Top of Material for this exercise

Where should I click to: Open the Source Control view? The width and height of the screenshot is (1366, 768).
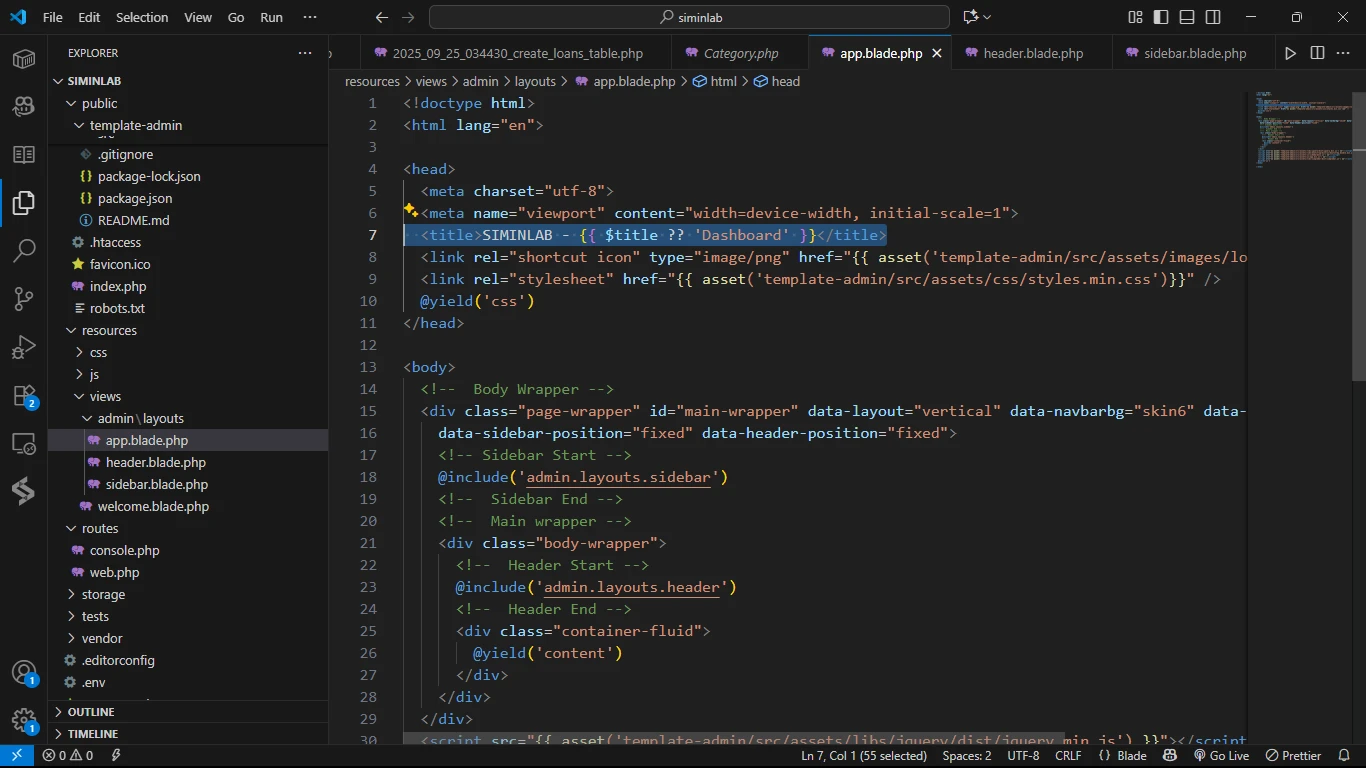pyautogui.click(x=24, y=298)
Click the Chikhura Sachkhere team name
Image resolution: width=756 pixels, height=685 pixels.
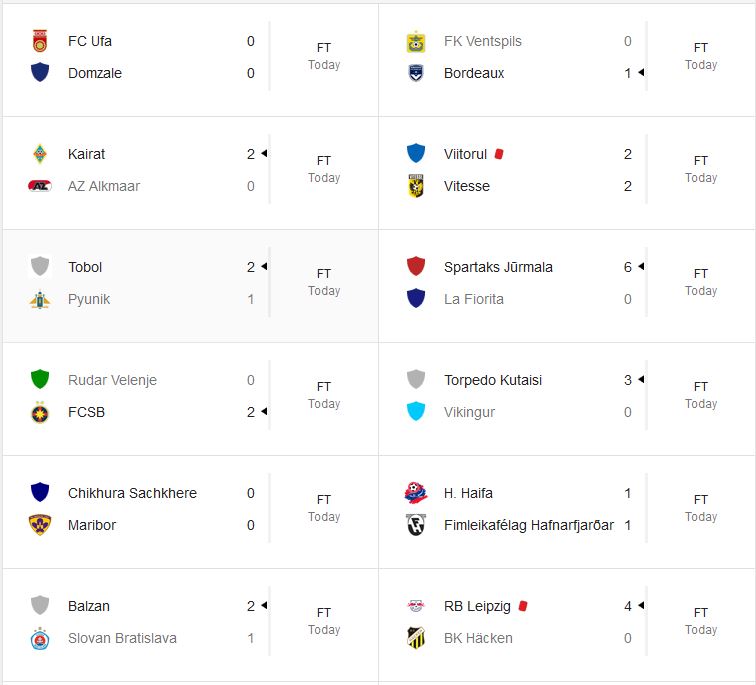tap(132, 493)
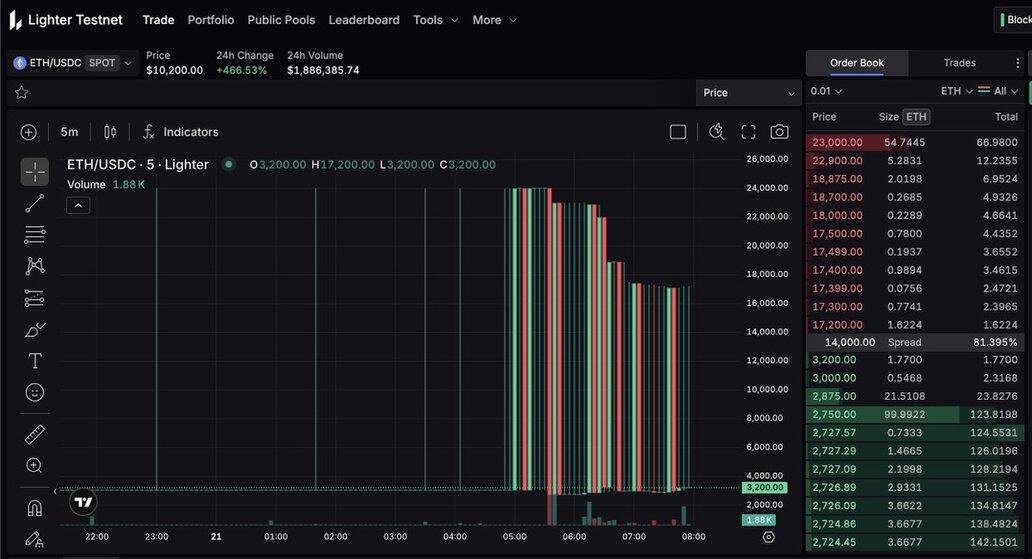Expand the Tools menu dropdown
Viewport: 1032px width, 559px height.
(x=435, y=20)
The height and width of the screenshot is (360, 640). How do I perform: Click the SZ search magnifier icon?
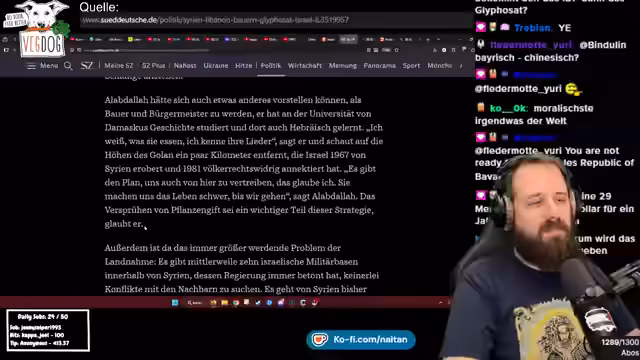(68, 66)
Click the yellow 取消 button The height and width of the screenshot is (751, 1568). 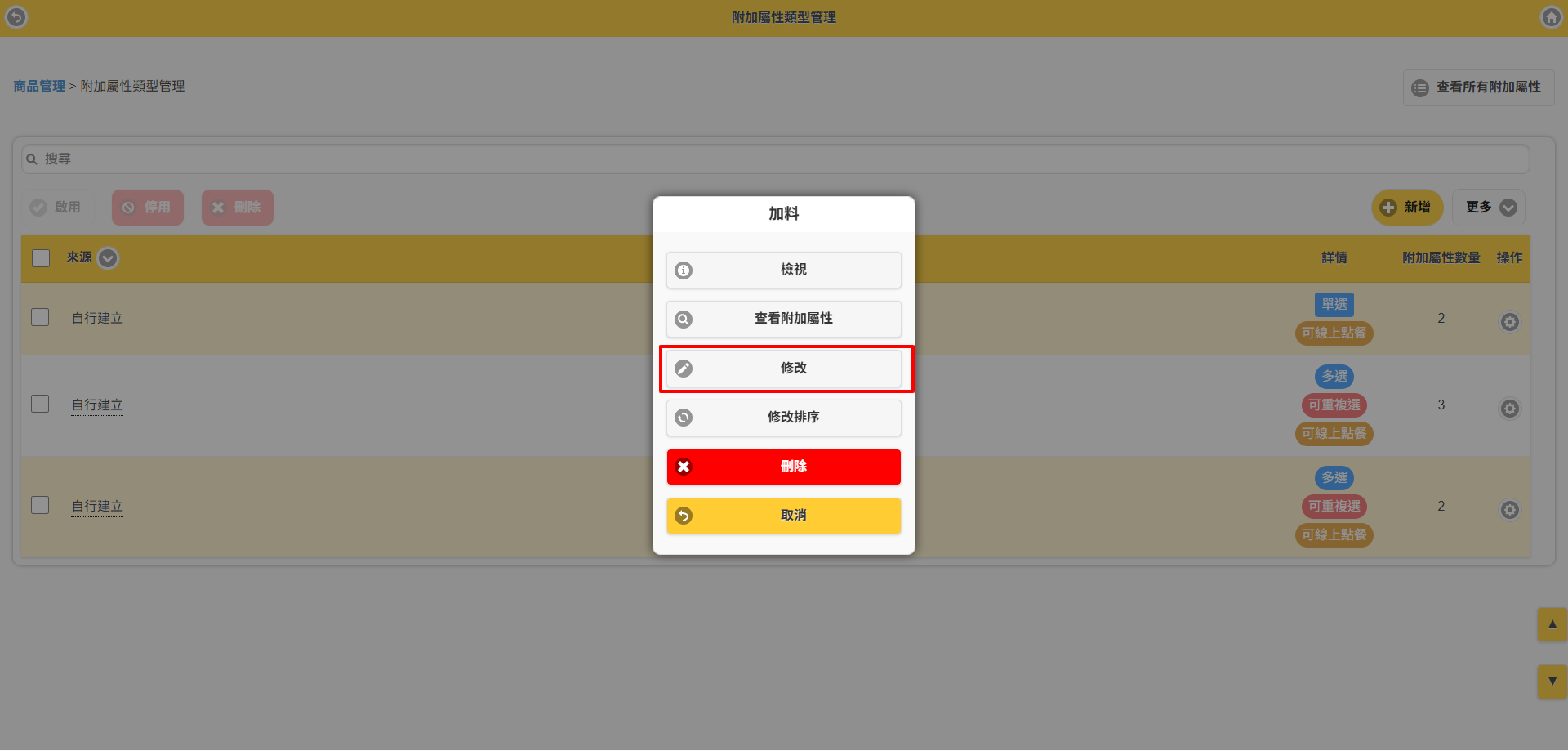click(784, 516)
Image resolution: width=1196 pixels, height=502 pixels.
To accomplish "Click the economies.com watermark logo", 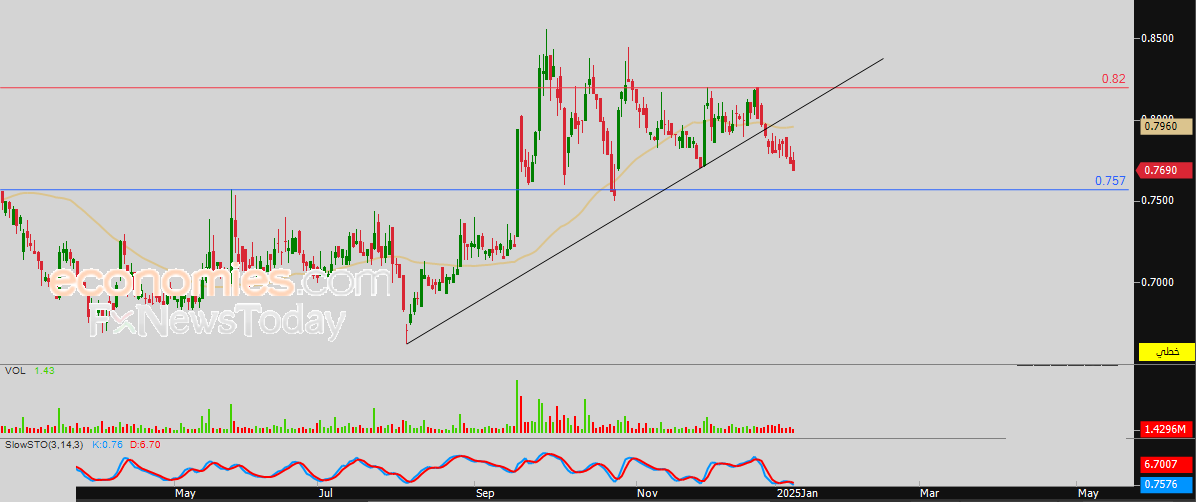I will click(x=219, y=282).
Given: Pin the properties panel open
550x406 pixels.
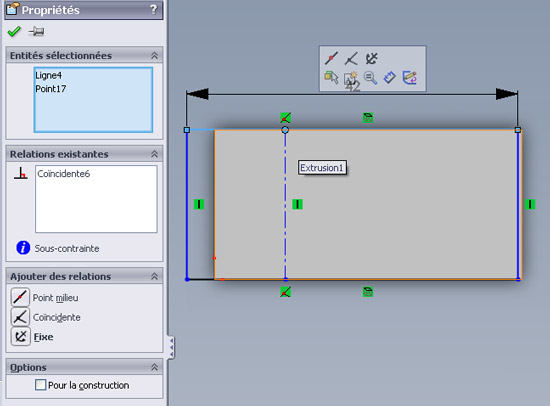Looking at the screenshot, I should [x=36, y=32].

Bottom of Material for this exercise

Could you set down, exactly as written, every line from the one with "Given: Pin the properties panel open" to the end of the data, both ends included? Leave out the pictures.

Given: Pin the properties panel open
550x406 pixels.
Looking at the screenshot, I should [x=36, y=32].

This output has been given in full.